ReutersJul 31, 2025 8:08 AM

By Anna Peverieri

- ArcelorMittal MT.AS, the world's second largest steelmaker, cut its steel demand forecasts on Thursday, saying President Donald Trump's tariffs were taking a toll on U.S. consumption even as European demand held up somewhat better.

The Trump administration rolled out some of its first trade measures with a 25% tariff on most imported steel and aluminium in March. It doubled the rate to 50% for most countries in June.

The Luxembourg-based group lowered its annual forecast for global steel demand outside of China, the world's top consumer and producer of the metal, now seeing growth of 1.5% to 2.5%, compared with the February forecast of 2.5% to 3.5%.

It said tariff concerns and subdued economic activity had dampened demand in the U.S., where apparent steel consumption was expected to be unchanged or decline by up to 2% in 2025, down from 1-3% growth previously.

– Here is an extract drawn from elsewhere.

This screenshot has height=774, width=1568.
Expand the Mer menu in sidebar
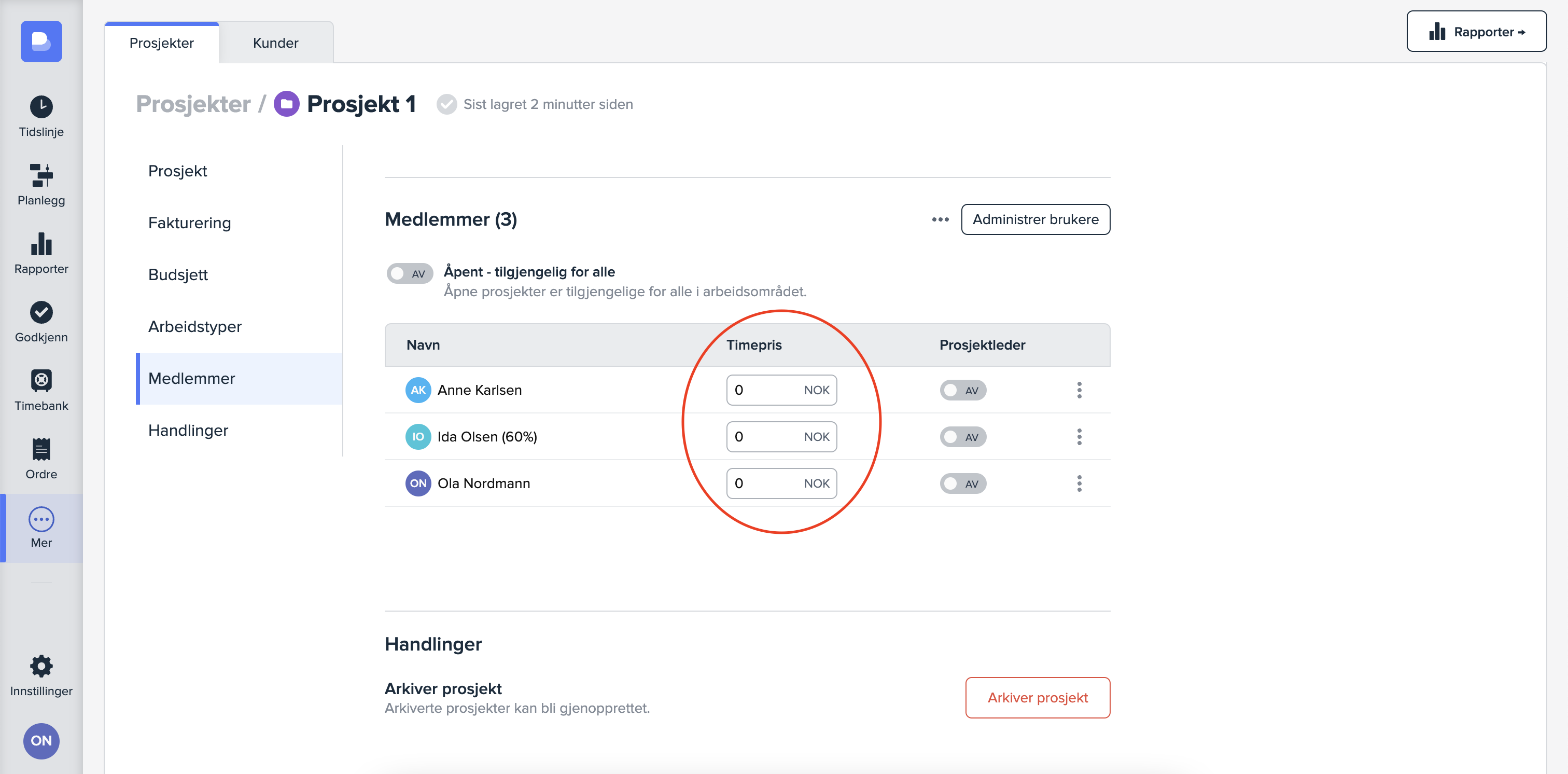tap(41, 528)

Tariffs would also have a limited impact on Europe, although demand was holding up better there than other regions, it said, estimating growth between -0.5% and +1.5%.

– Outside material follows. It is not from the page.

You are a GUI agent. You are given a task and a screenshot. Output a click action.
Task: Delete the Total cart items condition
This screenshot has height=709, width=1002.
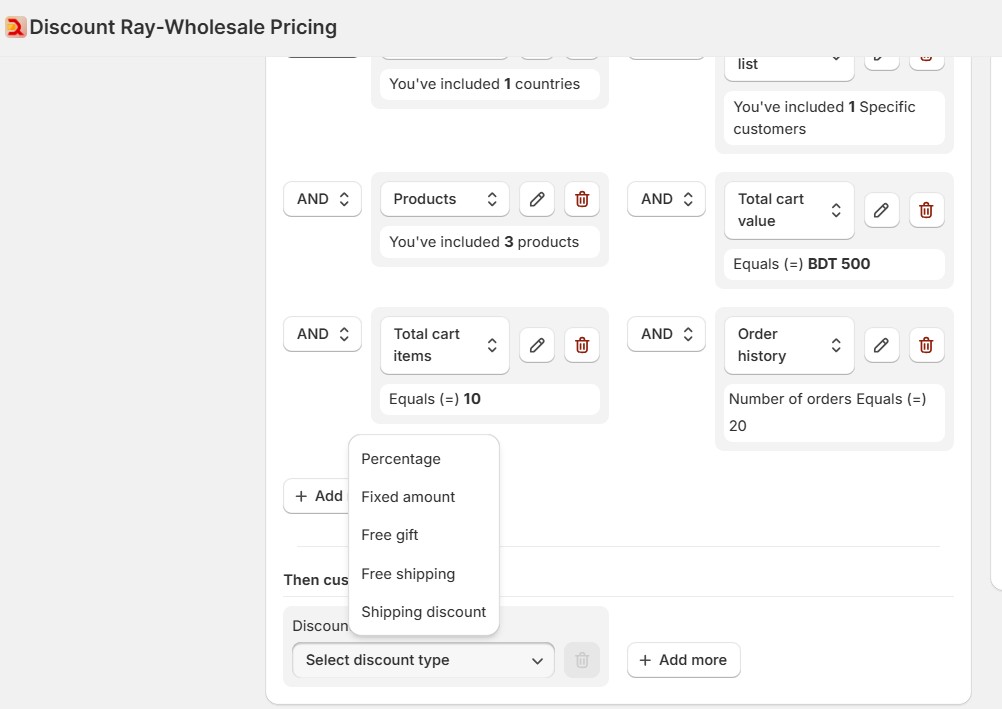[582, 345]

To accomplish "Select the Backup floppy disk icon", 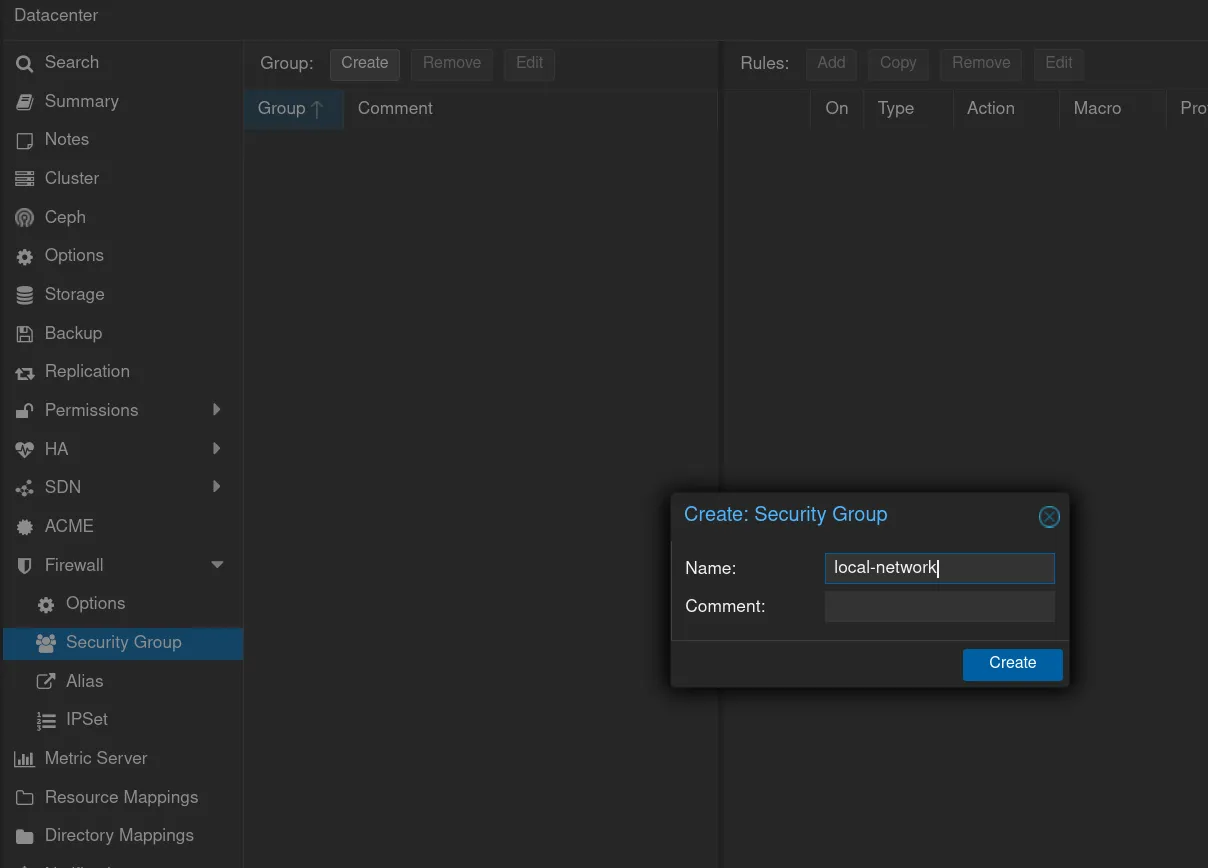I will [x=25, y=334].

The comments about Europe come in contrast with more downbeat views from European peers, with Acerinox and SSAB having earlier flagged weak demand, high inventories and tariff-driven market uncertainty.

Finance chief Genuino Christino attributed ArcelorMittal's more positive view on Europe to its large exposure to the automotive sector, which he said was holding up relatively well despite a slowdown in global car demand.

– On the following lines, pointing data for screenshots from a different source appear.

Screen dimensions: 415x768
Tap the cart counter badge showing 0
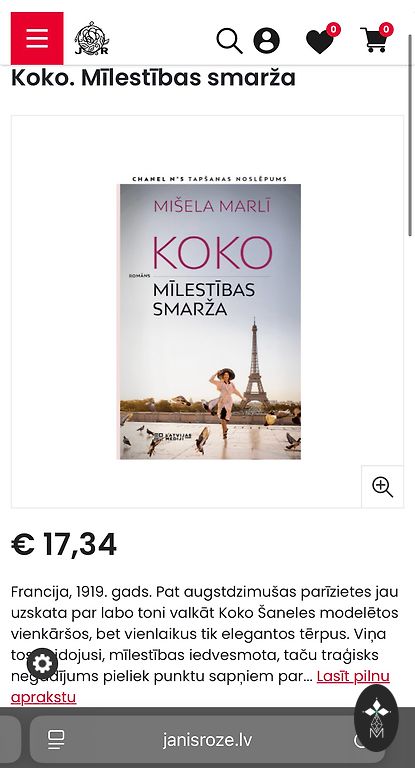tap(386, 29)
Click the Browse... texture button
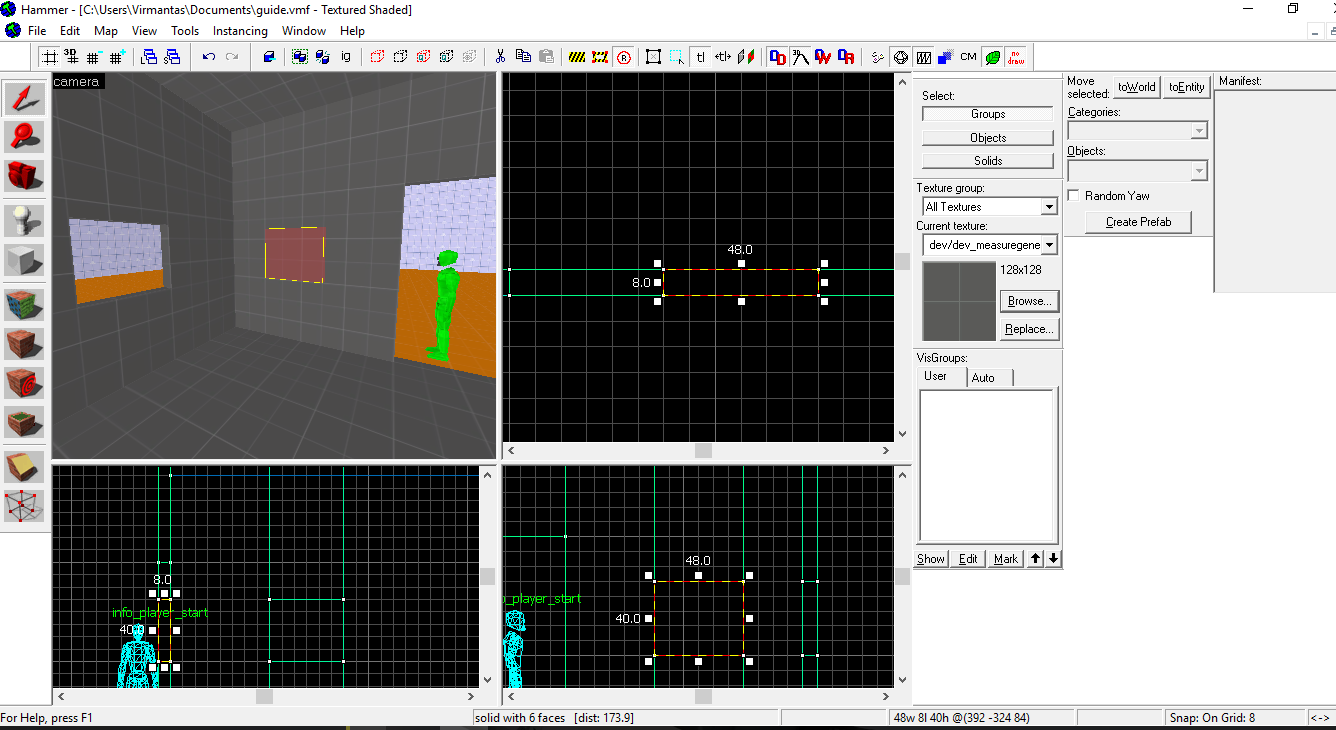1336x730 pixels. click(1028, 301)
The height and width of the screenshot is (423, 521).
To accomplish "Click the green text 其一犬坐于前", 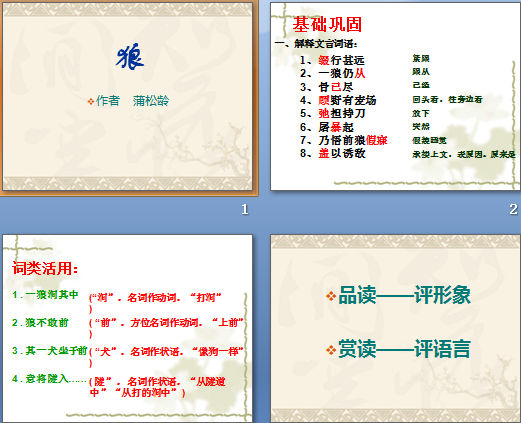I will 50,351.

The company was also seeing early signs of recovery in the construction market, which it expects to materialise in 2026, Christino told Reuters.

The European Union's carbon border tariff (CBAM), set to kick in fully from January 2026, could meanwhile help European steelmakers regain market share lost to cheaper Asian imports, he said.

The CBAM aims to shield domestic producers from unfair competition and prevent industrial flight to regions with looser climate rules.

ArcelorMittal's quarterly core earnings (EBITDA) were broadly in line with market expectations at $1.86 billion, helped by a higher contribution from India and improved selling prices that outpaced input cost growth in Europe.

Its shares were down 3.4% at 0727 GMT.